** DATASET ENTRIES follows **

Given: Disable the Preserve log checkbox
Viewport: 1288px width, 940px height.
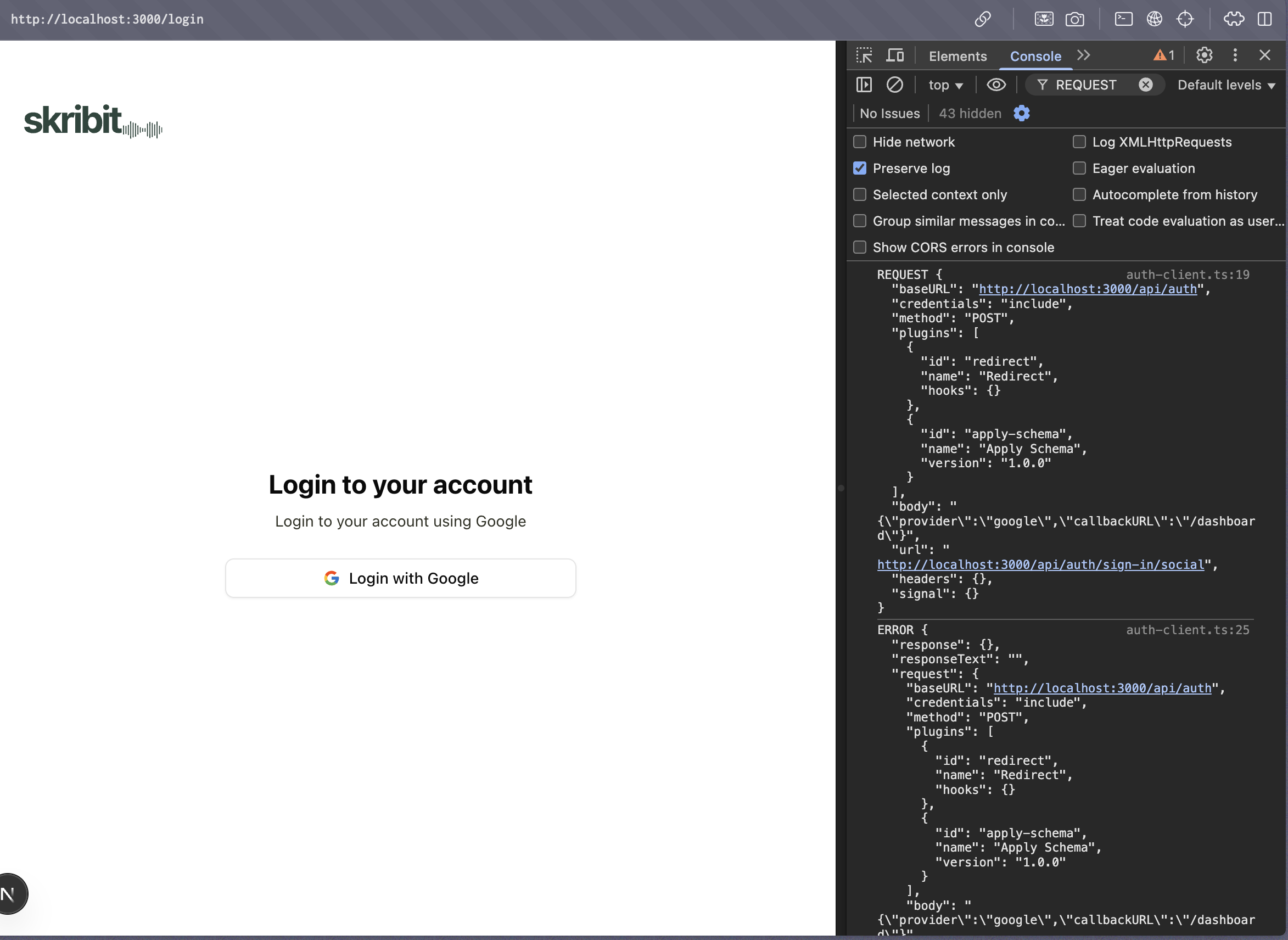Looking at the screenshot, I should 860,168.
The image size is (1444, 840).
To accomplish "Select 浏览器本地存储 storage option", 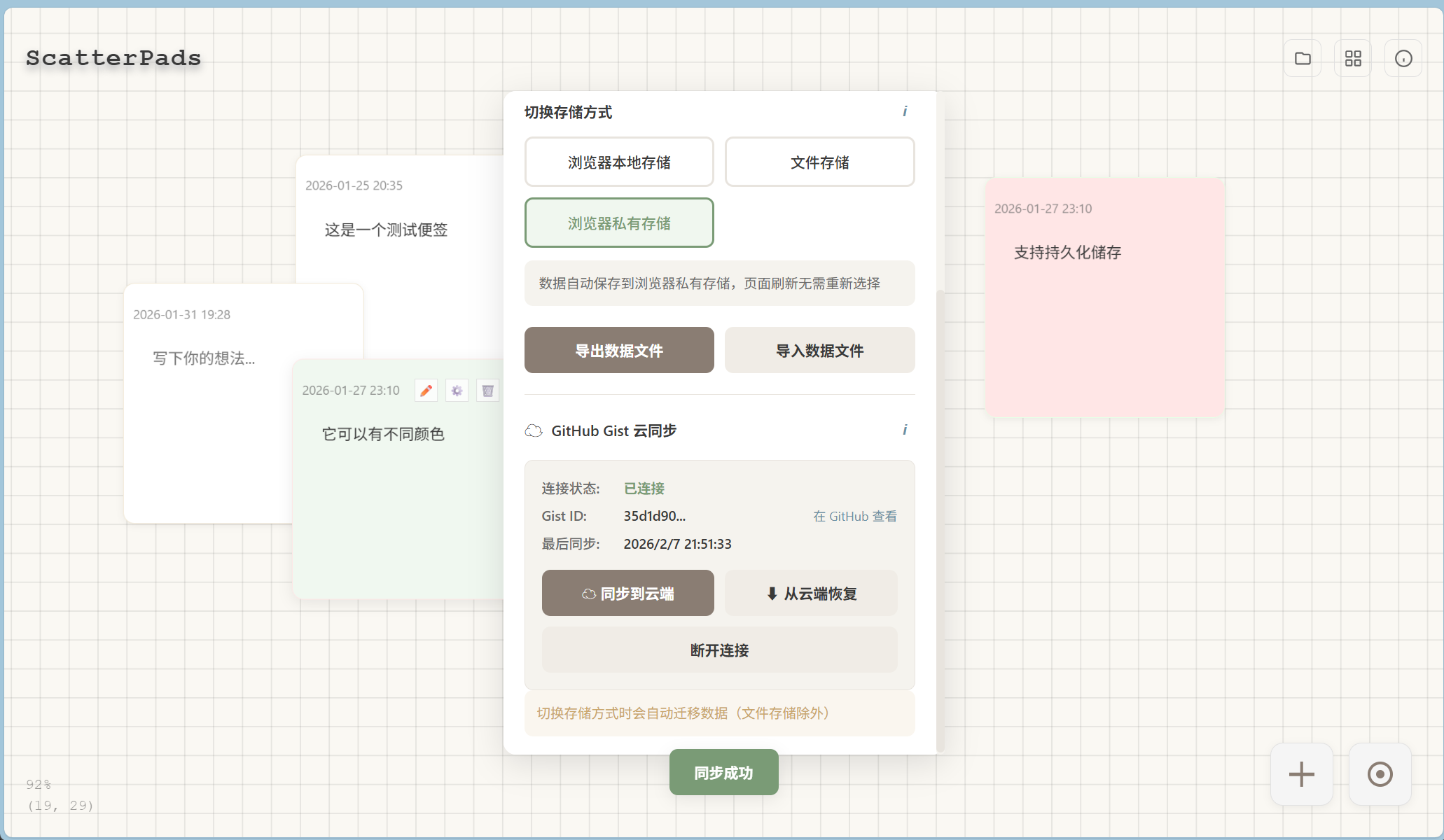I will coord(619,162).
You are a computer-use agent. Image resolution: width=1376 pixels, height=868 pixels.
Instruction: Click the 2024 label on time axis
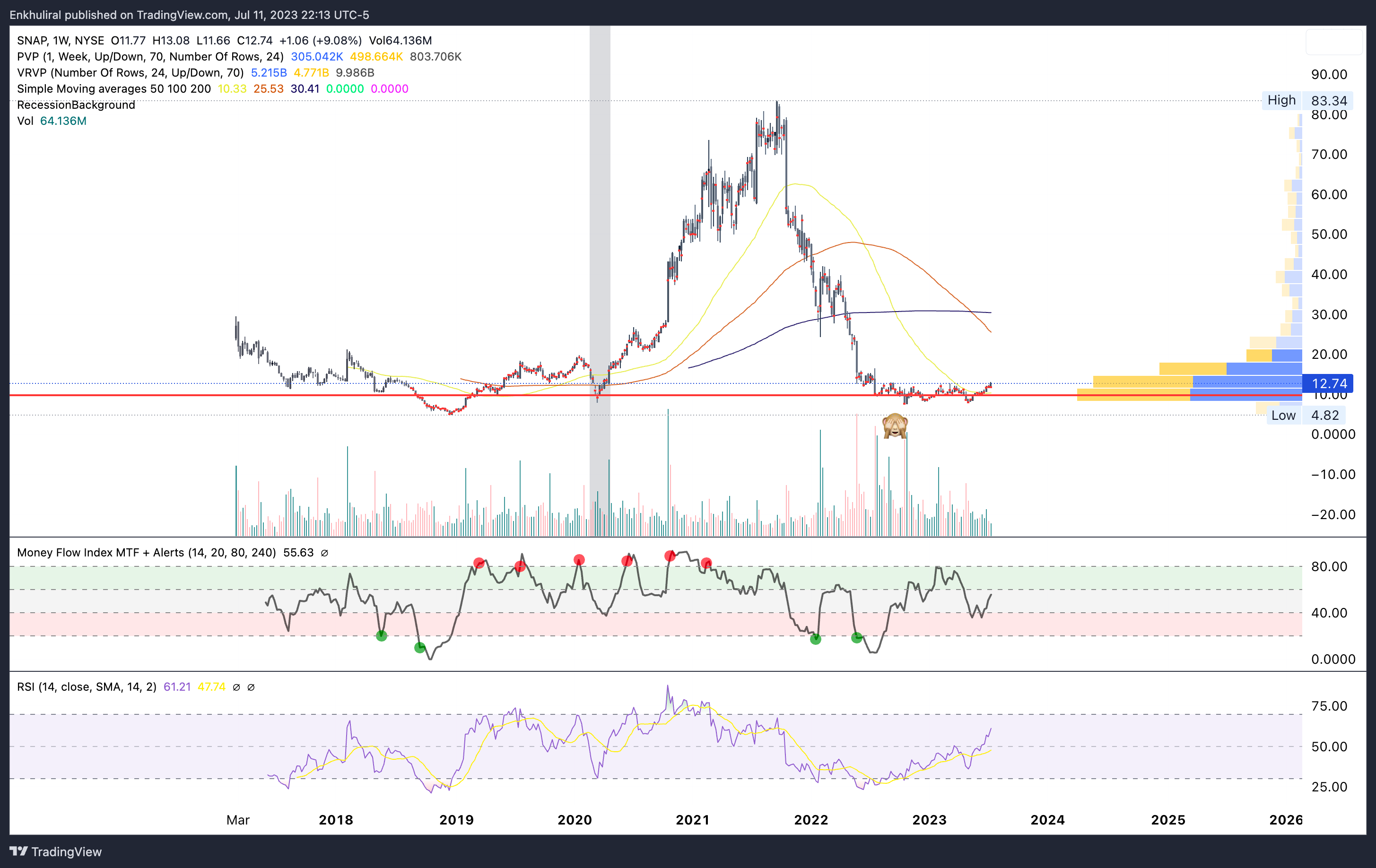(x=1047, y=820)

** End of DATASET ENTRIES **

PROBLEM TO SOLVE >> Output verbatim the lines beginning at the line with "You are a computer-use" and ending at the last line of the material above, inclusive. Do not carry over any pictures.

EXPECTED ANSWER >>
You are a computer-use agent. Image resolution: width=1376 pixels, height=868 pixels.
Instruction: Click the 2024 label on time axis
(x=1047, y=820)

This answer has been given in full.